** Exercise instructions **
In the entries that follow, find the line containing "At what coordinates" and the line containing "Instruction: Add to watchlist with +自选", then copy exactly everything from the first through the second except the pictures.

** Data excerpts **
◆ ◆ ◆ ◆

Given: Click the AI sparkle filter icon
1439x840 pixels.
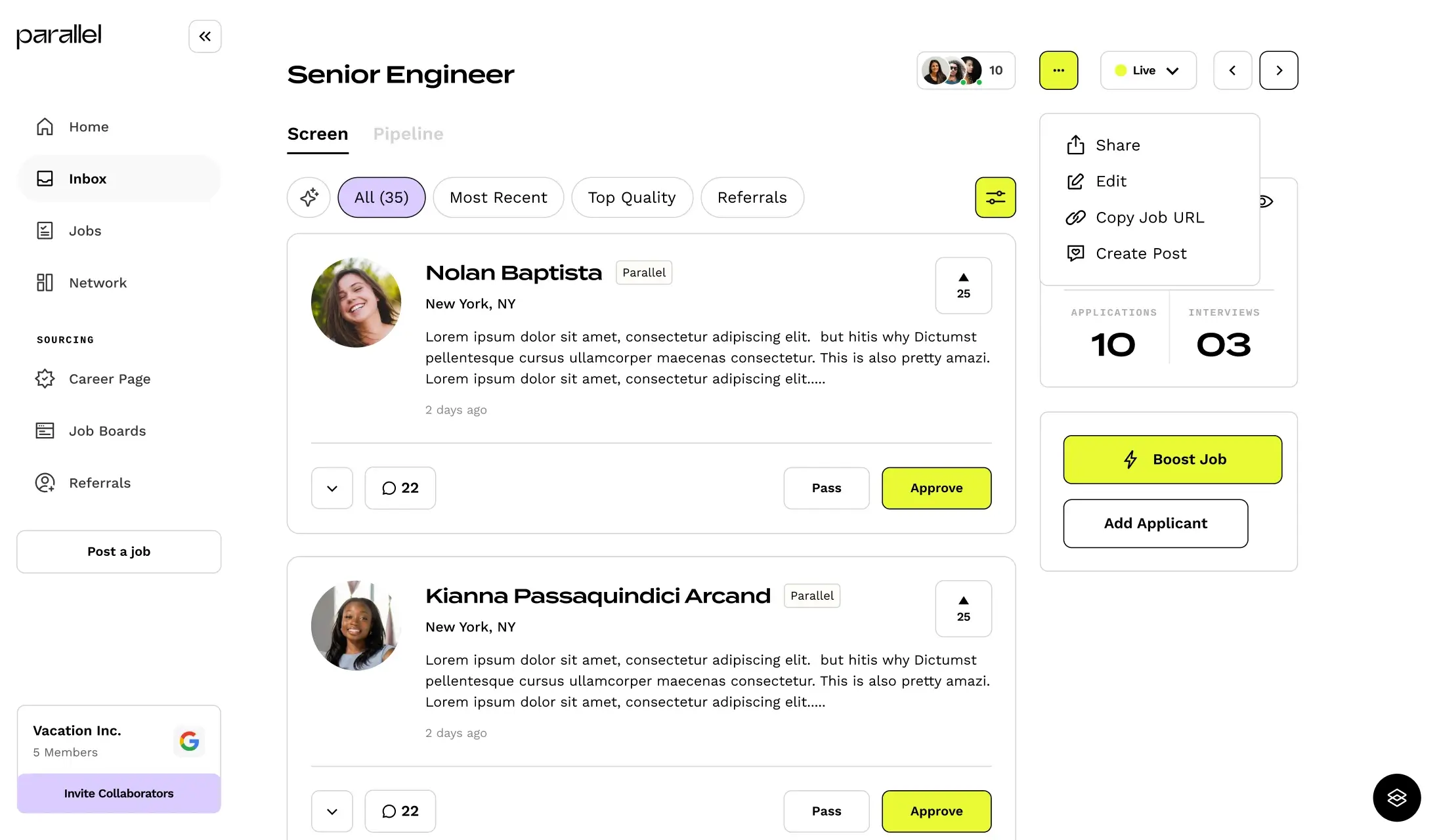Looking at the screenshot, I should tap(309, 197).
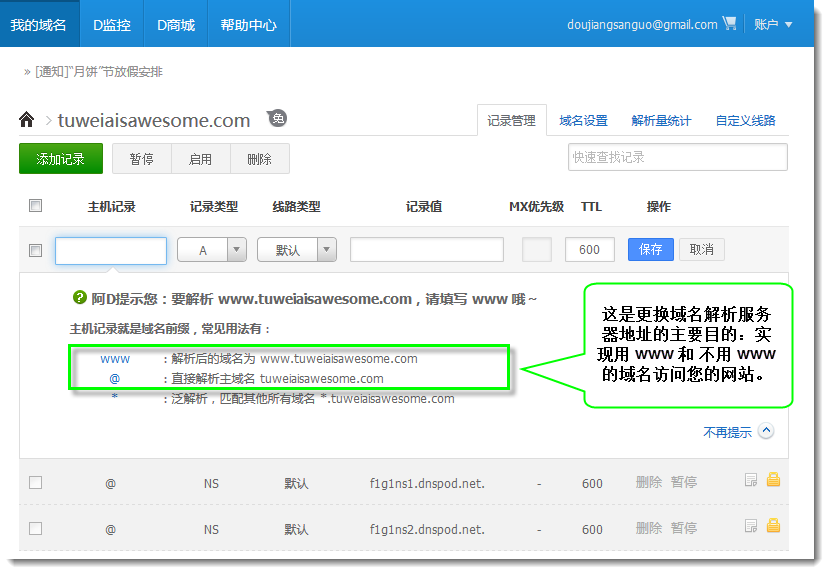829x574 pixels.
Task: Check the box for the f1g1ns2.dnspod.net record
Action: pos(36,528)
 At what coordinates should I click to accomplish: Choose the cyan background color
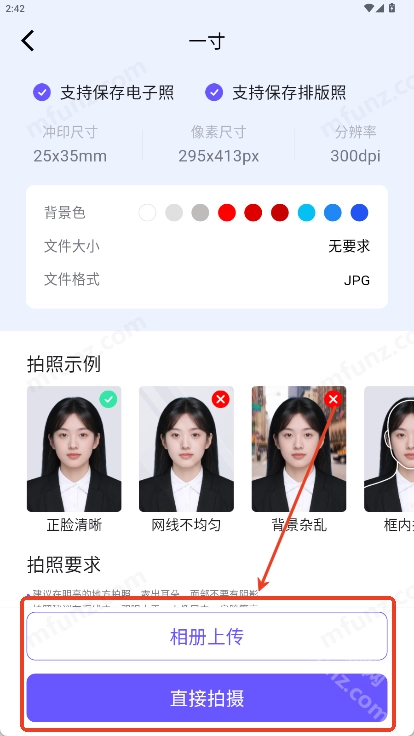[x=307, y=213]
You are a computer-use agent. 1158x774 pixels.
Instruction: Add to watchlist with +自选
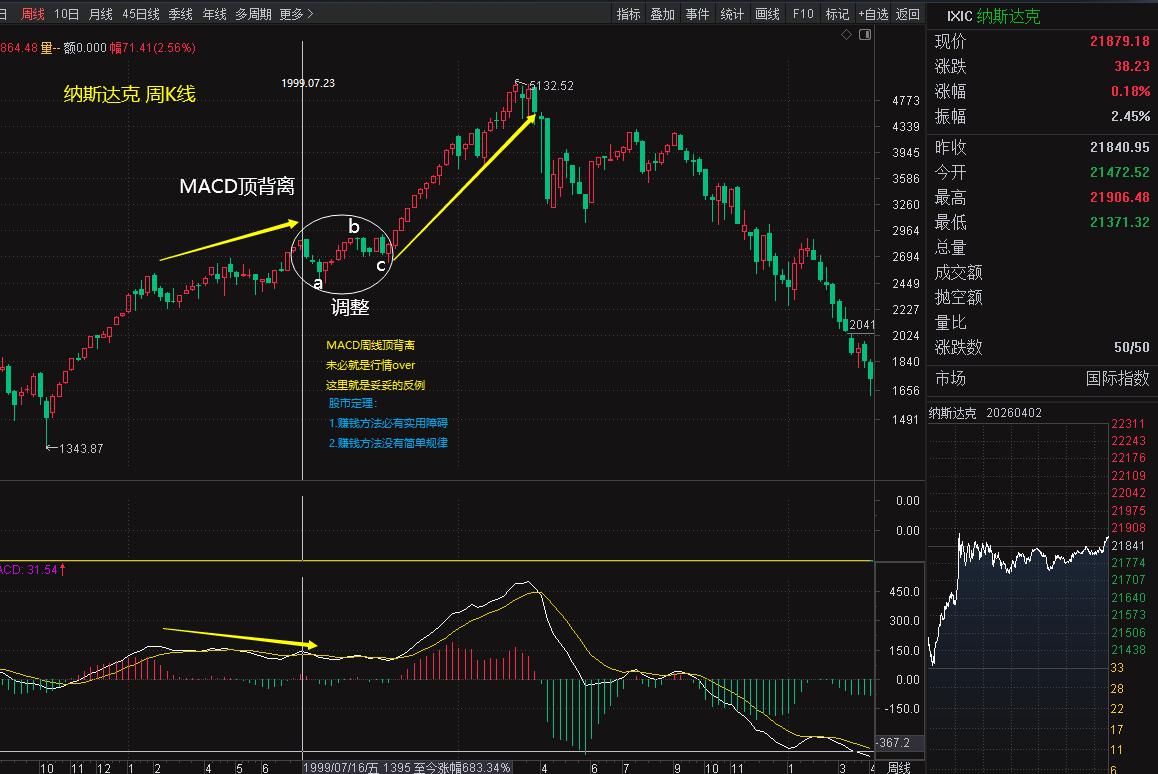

◆ ◆ ◆ ◆

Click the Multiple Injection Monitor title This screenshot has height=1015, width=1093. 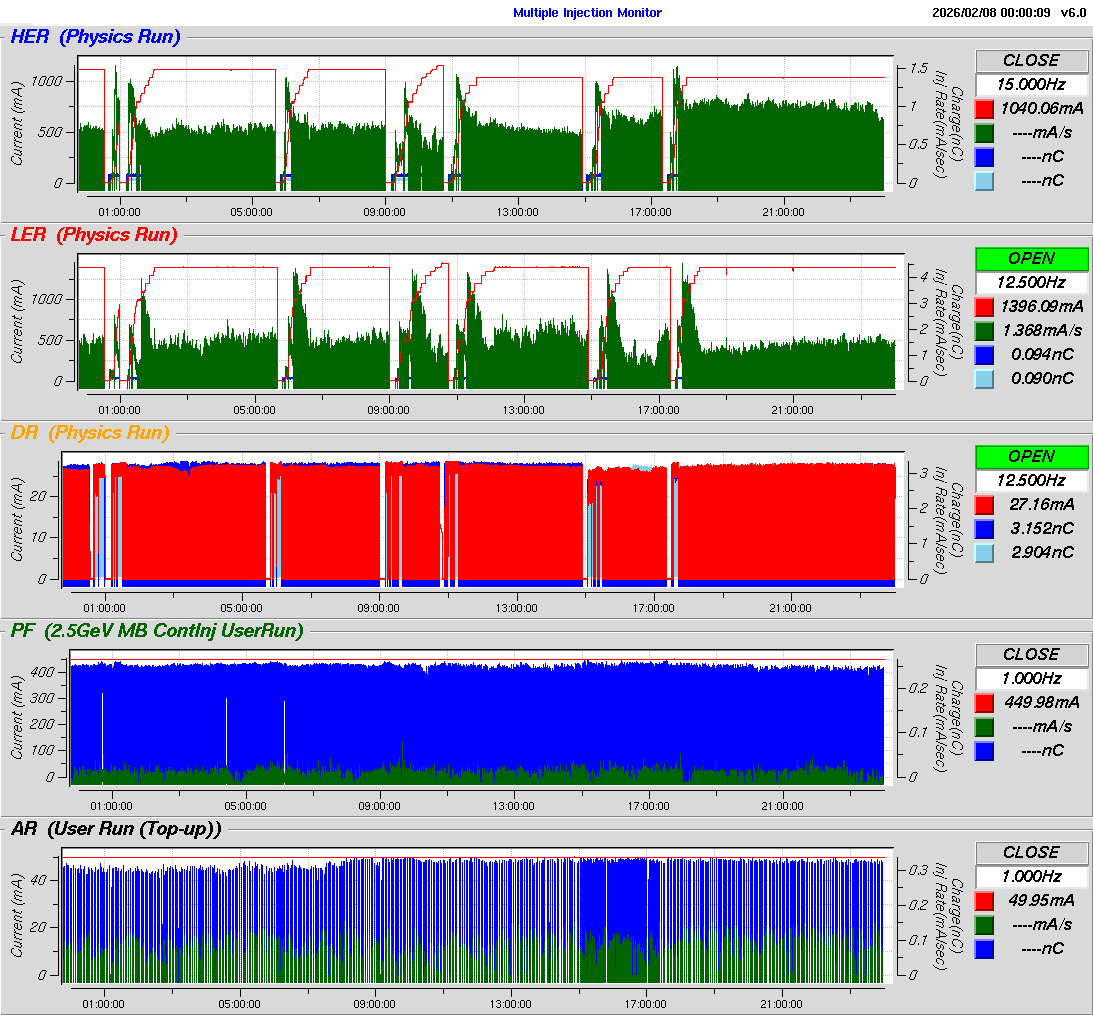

◆ ◆ ◆ ◆

** Response for this exercise **
 At what coordinates should I click to accomplish: Choose the cyan background color
[x=307, y=213]
You are a computer-use agent. 1158x774 pixels.
Instruction: Add to watchlist with +自选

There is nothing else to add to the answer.